Stored entries
• • • • •

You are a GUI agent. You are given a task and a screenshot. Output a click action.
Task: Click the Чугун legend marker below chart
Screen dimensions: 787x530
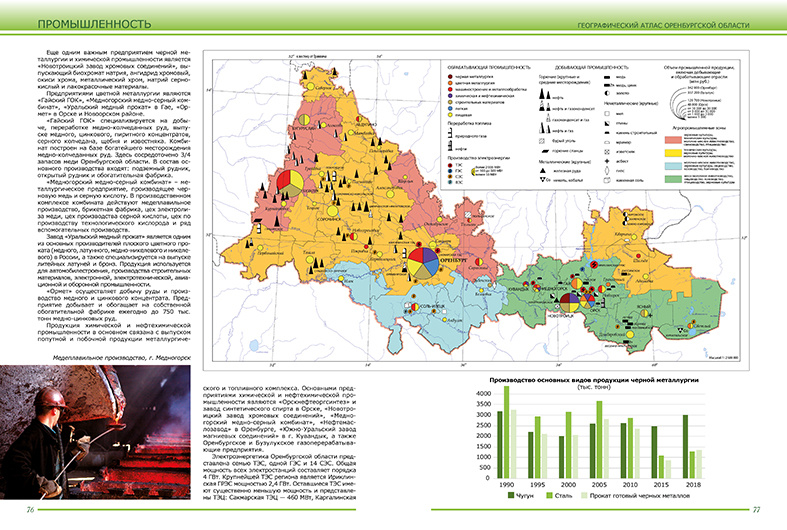[x=511, y=496]
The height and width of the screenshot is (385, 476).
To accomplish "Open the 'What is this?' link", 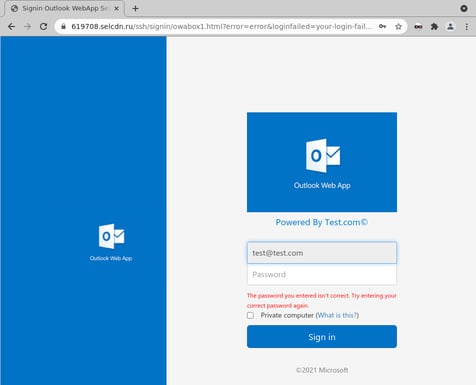I will [x=337, y=315].
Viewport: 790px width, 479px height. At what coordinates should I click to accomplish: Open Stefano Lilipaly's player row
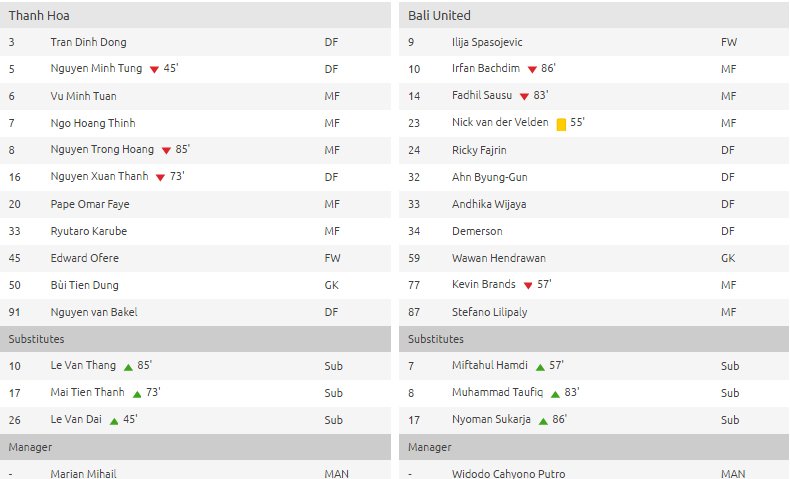coord(594,312)
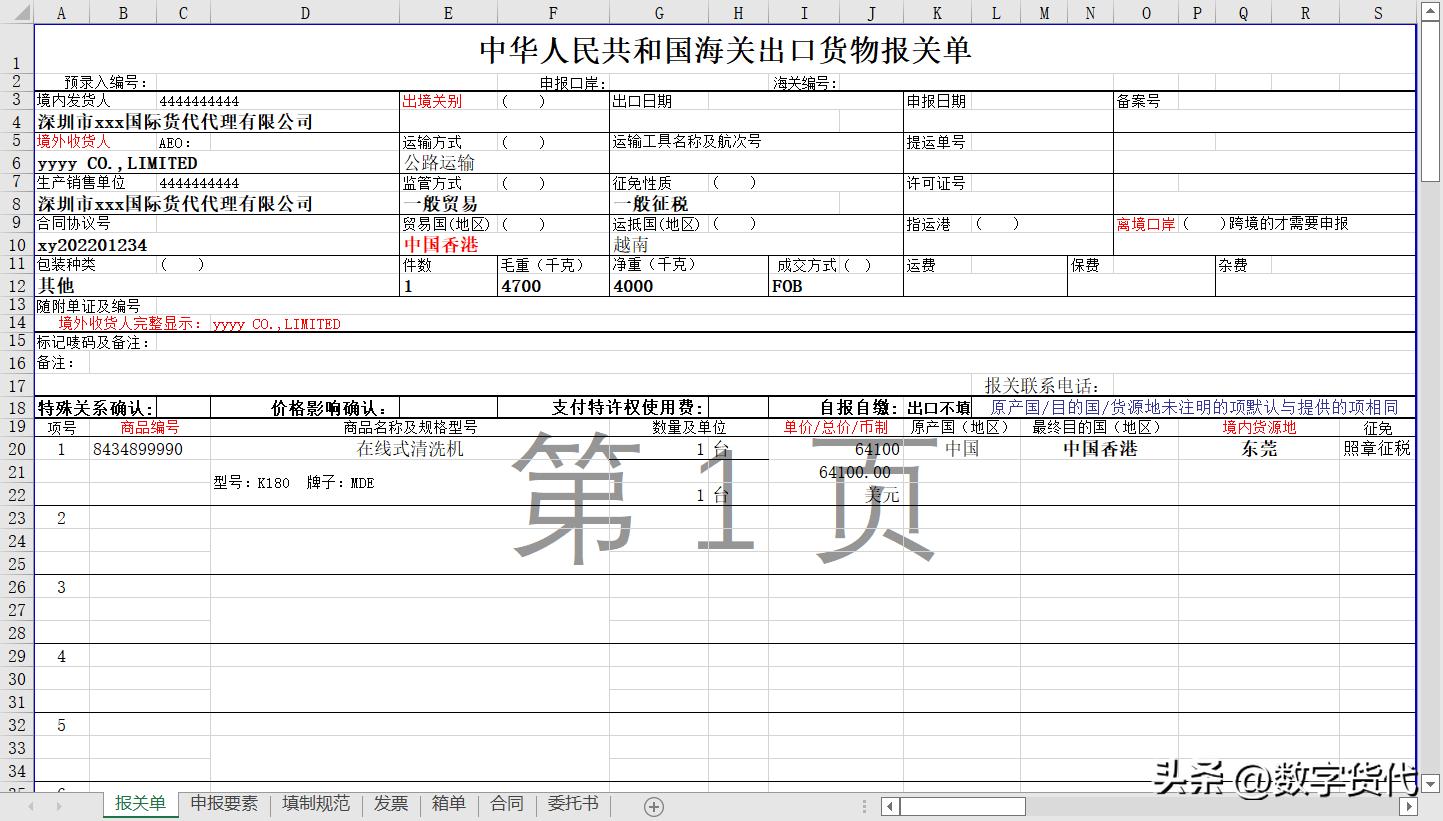Click the horizontal scrollbar thumb

coord(960,806)
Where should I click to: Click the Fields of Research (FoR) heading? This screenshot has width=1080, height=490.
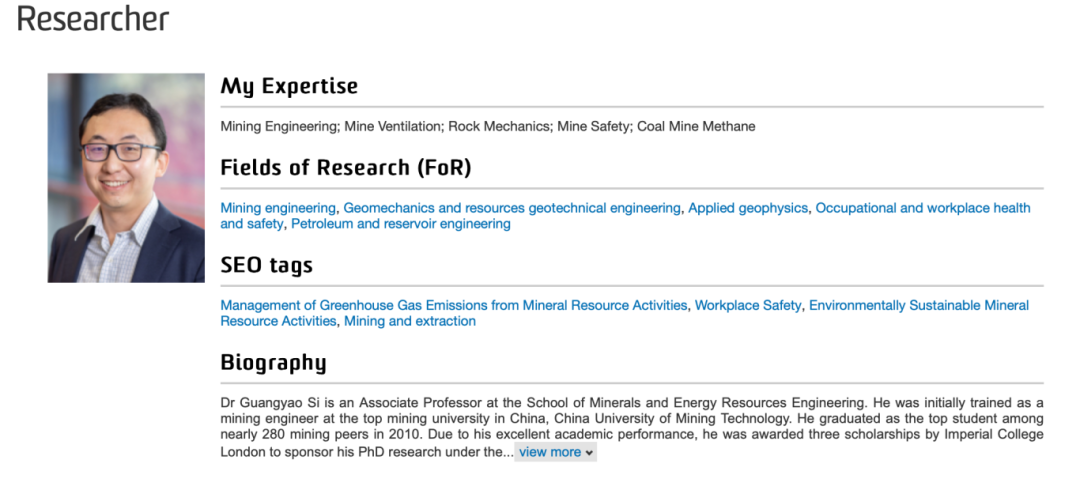click(x=345, y=167)
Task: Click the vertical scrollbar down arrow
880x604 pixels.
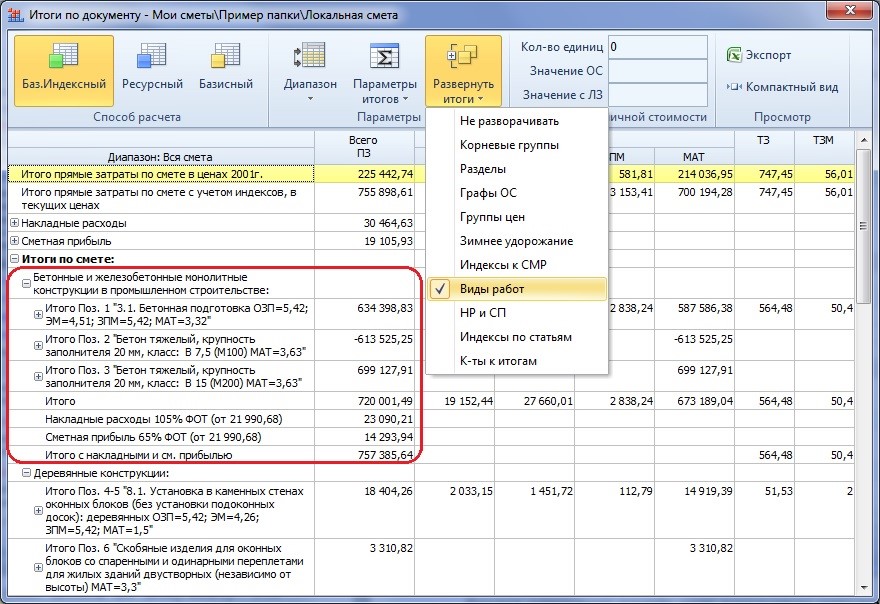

• • • • •

* _Work to do_: Write out the lines from the one with "Viewport: 790px width, 479px" through the last line, replacing "heading" with "title" and keeping everything else the same. Leave the pictures out.

* _Final result_:
Viewport: 790px width, 479px height. At what coordinates should I click to accomplish: Open Stefano Lilipaly's player row
coord(594,312)
Click the horizontal scrollbar thumb

coord(960,806)
Where should I click to: Click the Fields of Research (FoR) title? This screenshot has width=1080, height=490.
click(x=345, y=167)
Task: Click the vertical scrollbar down arrow
880x604 pixels.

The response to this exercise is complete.